While the looks are accurate to the period, there may be also a timelessness to the sweetness that makes it still feel relevant today. Cynthia’s baby blue eyeshadow, which perfectly sets off her ginger afro, is just as on trend today because it was within the 70s. Flushed, fresh-faced cheeks have been throughout TikTok FYPs recently because of tomato girl make-up and Rare Beauty but could possibly be the cheeks of the girl-next-door from any era, as could the long, shiny hair the senior girls flip around as they make the freshman fry like bacon. There’s an effortlessness to those looks that can at all times be read as cool and chic and breezy – that older girl je ne sais quoi that can never lose its enduring appeal.

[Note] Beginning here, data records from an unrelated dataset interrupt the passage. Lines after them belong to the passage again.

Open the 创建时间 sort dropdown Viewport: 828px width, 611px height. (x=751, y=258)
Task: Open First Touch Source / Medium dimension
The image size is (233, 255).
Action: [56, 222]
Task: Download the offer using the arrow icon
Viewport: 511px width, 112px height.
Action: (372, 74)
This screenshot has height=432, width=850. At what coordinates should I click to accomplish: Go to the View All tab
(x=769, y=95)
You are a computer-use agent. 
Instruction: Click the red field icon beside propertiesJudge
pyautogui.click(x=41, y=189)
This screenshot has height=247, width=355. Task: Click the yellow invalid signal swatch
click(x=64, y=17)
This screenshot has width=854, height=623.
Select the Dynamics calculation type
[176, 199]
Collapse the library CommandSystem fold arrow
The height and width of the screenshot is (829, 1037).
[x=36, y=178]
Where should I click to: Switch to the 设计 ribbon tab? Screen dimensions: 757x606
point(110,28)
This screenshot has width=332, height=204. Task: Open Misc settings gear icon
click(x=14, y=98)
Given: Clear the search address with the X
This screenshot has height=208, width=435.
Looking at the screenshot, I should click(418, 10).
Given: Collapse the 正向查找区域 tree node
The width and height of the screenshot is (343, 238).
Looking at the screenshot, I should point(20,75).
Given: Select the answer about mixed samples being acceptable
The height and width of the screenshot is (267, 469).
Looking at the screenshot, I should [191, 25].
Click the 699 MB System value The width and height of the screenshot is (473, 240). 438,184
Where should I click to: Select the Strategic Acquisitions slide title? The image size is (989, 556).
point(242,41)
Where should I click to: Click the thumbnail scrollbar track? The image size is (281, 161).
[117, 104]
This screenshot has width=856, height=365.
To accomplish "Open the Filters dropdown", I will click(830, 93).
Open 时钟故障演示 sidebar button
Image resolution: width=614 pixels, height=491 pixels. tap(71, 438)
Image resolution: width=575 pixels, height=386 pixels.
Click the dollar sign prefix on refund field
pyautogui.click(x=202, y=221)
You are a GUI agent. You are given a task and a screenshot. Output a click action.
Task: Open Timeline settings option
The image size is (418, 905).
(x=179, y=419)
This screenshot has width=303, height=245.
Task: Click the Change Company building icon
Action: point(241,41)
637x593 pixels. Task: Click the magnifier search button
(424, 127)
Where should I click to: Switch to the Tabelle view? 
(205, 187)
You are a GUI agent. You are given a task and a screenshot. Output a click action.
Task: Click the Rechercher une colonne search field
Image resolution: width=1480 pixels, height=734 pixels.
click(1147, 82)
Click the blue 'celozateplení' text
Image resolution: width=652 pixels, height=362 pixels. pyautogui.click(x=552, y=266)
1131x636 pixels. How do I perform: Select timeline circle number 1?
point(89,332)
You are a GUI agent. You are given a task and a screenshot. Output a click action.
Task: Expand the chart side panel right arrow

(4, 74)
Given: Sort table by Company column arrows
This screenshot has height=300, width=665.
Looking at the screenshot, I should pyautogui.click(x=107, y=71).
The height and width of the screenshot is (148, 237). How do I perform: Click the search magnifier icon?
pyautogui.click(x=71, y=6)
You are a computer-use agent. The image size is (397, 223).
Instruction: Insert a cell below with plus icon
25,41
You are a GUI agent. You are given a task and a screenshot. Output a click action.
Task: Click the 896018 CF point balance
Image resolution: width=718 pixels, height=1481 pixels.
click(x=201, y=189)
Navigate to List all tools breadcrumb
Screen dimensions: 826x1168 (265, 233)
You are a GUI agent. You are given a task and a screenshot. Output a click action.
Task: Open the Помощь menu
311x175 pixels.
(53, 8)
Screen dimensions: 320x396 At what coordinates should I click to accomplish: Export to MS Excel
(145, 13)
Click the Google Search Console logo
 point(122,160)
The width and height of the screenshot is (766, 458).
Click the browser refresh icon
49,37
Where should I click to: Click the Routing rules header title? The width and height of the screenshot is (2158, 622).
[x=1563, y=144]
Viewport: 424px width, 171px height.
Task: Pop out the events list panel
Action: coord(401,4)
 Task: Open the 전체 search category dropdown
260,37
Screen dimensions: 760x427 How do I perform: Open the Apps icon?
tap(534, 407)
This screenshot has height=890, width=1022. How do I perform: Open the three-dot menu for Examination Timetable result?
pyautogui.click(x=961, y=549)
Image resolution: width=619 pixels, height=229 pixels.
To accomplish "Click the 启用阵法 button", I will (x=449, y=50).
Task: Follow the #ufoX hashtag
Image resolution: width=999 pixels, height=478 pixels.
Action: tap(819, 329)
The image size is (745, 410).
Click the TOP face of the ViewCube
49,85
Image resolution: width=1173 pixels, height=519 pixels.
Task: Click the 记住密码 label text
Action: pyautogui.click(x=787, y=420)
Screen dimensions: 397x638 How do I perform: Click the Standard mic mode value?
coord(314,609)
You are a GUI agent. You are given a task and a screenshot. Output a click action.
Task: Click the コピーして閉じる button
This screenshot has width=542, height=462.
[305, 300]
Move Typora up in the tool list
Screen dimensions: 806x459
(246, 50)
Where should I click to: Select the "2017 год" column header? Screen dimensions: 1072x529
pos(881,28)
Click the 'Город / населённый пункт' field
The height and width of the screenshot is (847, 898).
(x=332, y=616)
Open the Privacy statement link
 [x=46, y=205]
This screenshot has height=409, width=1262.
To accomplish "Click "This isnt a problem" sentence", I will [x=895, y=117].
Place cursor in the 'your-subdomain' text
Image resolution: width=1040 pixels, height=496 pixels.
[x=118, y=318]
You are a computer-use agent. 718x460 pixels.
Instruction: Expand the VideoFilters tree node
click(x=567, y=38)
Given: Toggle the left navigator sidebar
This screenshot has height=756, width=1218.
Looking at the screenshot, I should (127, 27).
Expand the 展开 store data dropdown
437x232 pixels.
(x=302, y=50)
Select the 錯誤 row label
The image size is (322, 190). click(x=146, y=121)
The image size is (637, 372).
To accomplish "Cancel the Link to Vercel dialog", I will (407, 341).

Below we unpack the last word 70s beauty forms of those dazed and confused kids.
THE STONERS
There are many long-haired freaky people at the highschool, most notably Slater, Michelle and Kevin who spend everything of the movie smoking weed, serious about weed and talking about weed. All wear their hair long and flowing, while Michelle adds little plaits to border her face, in addition to purple eyeshadow to march her tube top and many rings.
THE JOCKS
Cliques have come to dominate teen movies, a lot in order that scenes where different social groups are identified within the cafeteria have develop into much-parodied cliches. While there are definitely social dynamics at play in Dazed and Confused, nonetheless, the boundaries are usually not as defined as they may develop into. Kids from all of the groups mix and hang around with one another, and equally the styles are usually not strongly delineated.
The jocks, whether the senior football players or freshman baseball players, wear their hair almost as long and shaggy because the stoners. Mitch’s unstyled shoulder-length hair screams middle school student attempting to emulate the older kids and in addition too lazy to chop it, while the more conscious surfer cuts of Don and Pink fit perfectly with their flared jeans and puka shell necklaces.
THE OUTCASTS
Although Cynthia, Tony, and Mike see themselves as outcasts they spend many of the movie interacting with the opposite characters, cruising around town and going to the parties similar to everyone else. Similarly, their looks are only as informed by the times because the others. The boys have long, shaggy hair – Mike’s curls are verging on a full mullet – while Cynthia’s ginger afro is pure 70s. As is the blue eyeshadow she pops on to drive around and flirt with Matthew McConaughey.
THE SENIOR GIRLS
The sweetness looks for the senior girls of Lee High School are easy and natural. A little bit of blush, shiny healthy hair, pale eyeshadow either in blues or greys and a few peachy lipstick. That is paired with striped tube socks, denim shorts and slogan sweatshirts when hazing, or embroidered peasant blouses, plenty of silver jewellery and bell-bottoms so tight they should be zipped up with pliers for when you find yourself going out.